11日午前、参議院本会議において小林正夫参院議員が、介護保険法等の一部を改正する法律案の趣旨説明に対する代表質問を行い、首相および関係大臣に対して、介護保険法改正案への見解などを質した。
小林議員は冒頭、イラクにおける邦人拘束事件を緊急に取り上げ、「卑劣なテロ行為は断じて許されるものではない」と述べた上で、政府としてとり得る対策を小泉首相へ質問した。小泉首相は「斎藤氏の安否を含む事実関係の確認を急ぐとともに、仮に同氏の拘束が事実であるとすれば、一刻も早い無事の解放に向けて全力を挙げて取り組む考え」であると答弁した。

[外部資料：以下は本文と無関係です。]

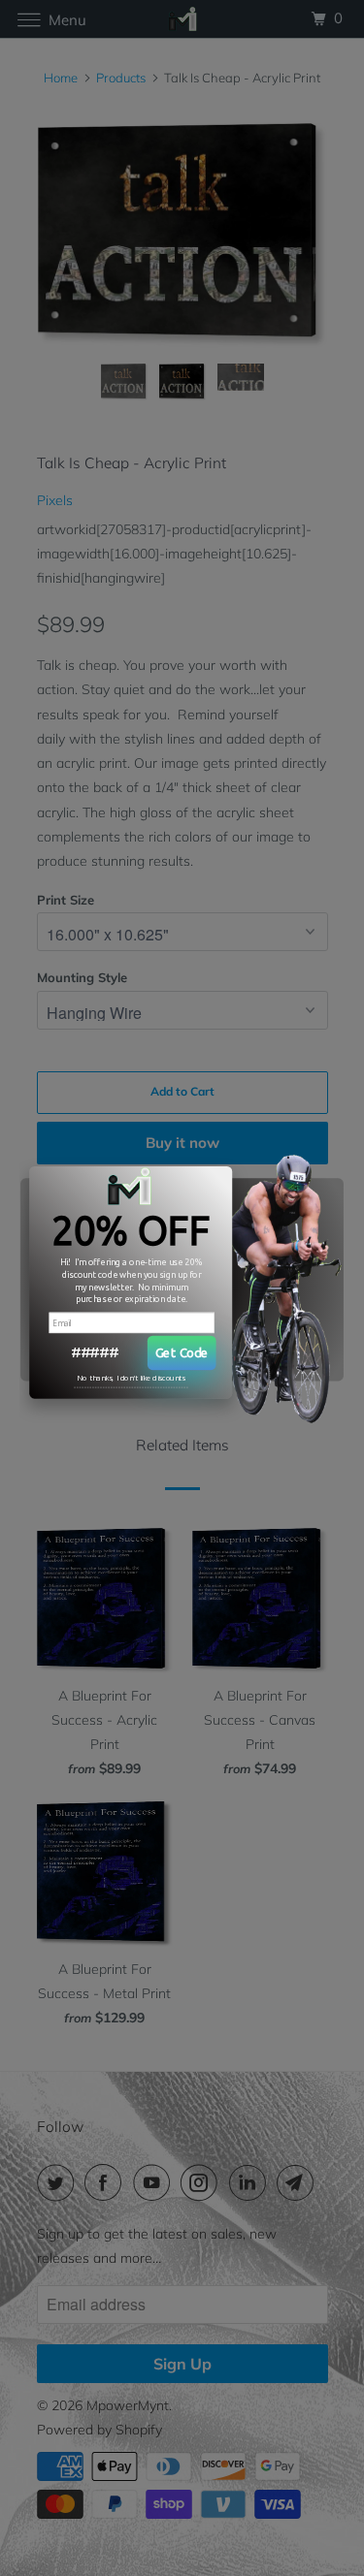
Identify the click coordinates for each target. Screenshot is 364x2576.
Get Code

小林議員は続いて介護保険法改正案の質問に移り、今回の改正において、被保険者および受給者の範囲の拡大が先送りされ、再び検討規定の附則への記載へ留まったことについて、「エイジフリーの制度を求める私たち民主党にとっては、大変残念な形であると言わざるを得ない」と指摘。今後の検討の中では、リーダーシップの発揮を求めるとし、範囲の拡大について小泉首相の考えを質した。小泉首相は、「国民の合意形成に向けた検討が更に必要」と述べ、社会保障制度全般の検討との整合性を図りつつ、新たな検討の場で平成18年度末までに結論を得たいと答弁した。

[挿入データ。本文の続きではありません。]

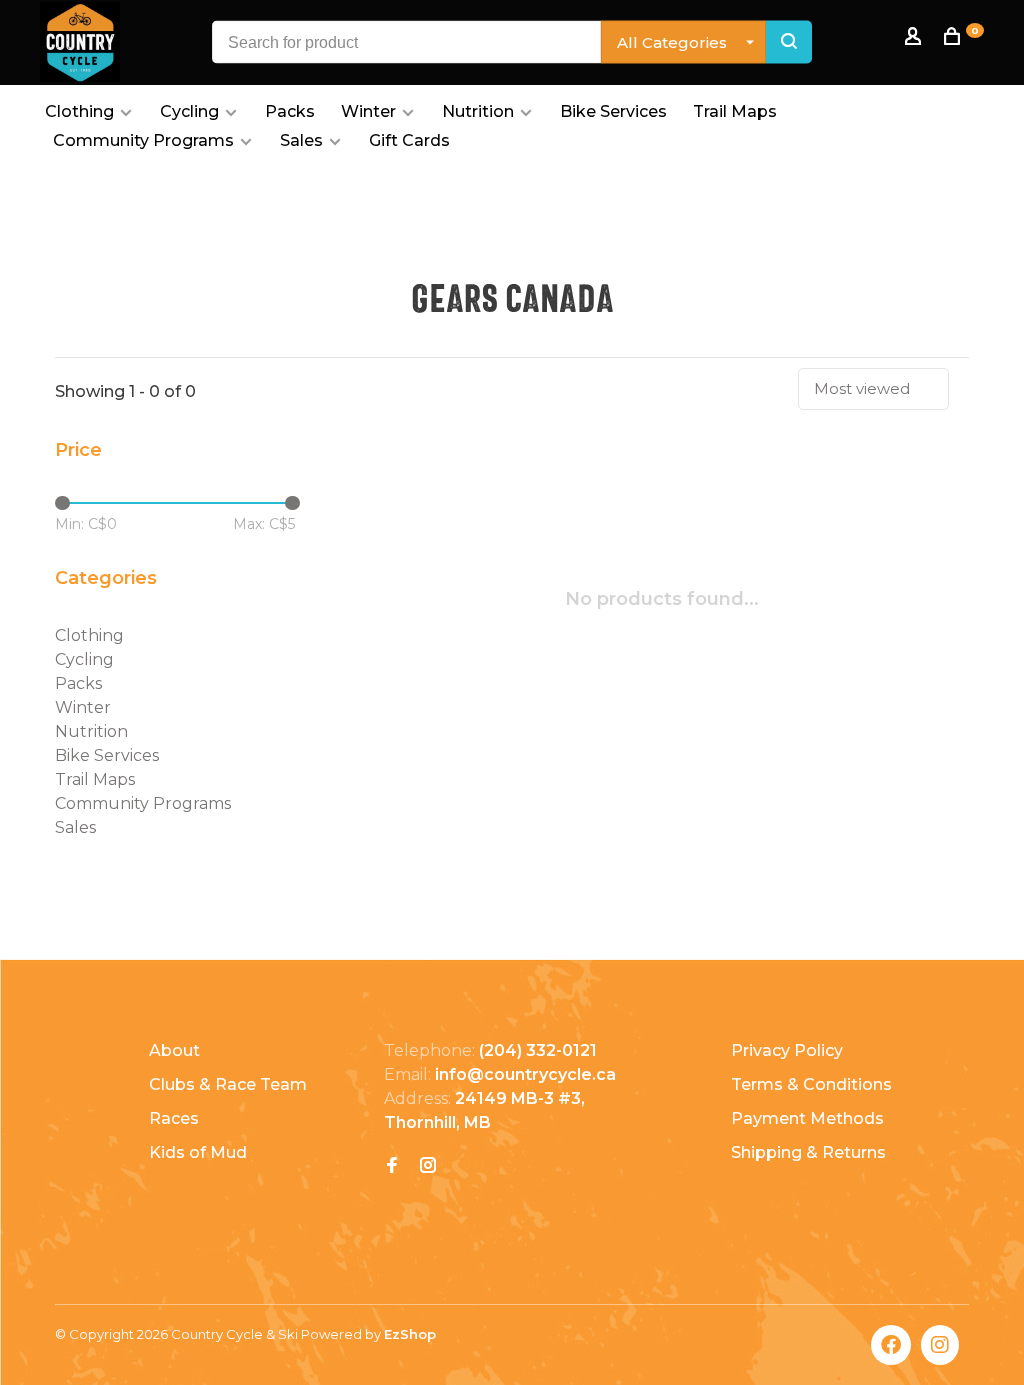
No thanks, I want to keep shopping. (512, 804)
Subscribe (652, 697)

衆議院における修正の中で、高齢者虐待防止の観点から、権利擁護のための援助が市町村の必須事業とされた。小林議員はこれに関して、高齢者の権利を擁護し代弁する「成年後見制度」がすでに存在すると指摘し、「活用がもっともっと図られてしかるべき」だと訴えた。現行の成年後見制度の改善・改正について問われた南野法務大臣は、周知徹底に努めるとともに制度の見直しの必要が無いかどうか、絶えず留意したいと答弁した。小林議員はさらに、民主党が「高齢者虐待防止・介護者支援法案」を今国会に提出すべく検討中であると紹介し、高齢者の虐待防止のための立法措置について質問。尾辻厚生労働大臣は「議員立法の動きとも十分連携を図りながら」高齢者の虐待防止に取り組む旨を答弁した。
小林議員はこのほか、介護サービスを取り巻く周辺のサービスや事業の拡充・強化や、在宅の重度要介護者へのサービスと認知症に対する支援策、介護の現場で働く人たちの労働条件・労働環境の改善と支援体制の必要性を強く主張し、人口減少社会において、限られた財源のなかで知恵と工夫を持って社会保障制度を作り上げる政治は民主党にしかできないと指摘して質問を終えた。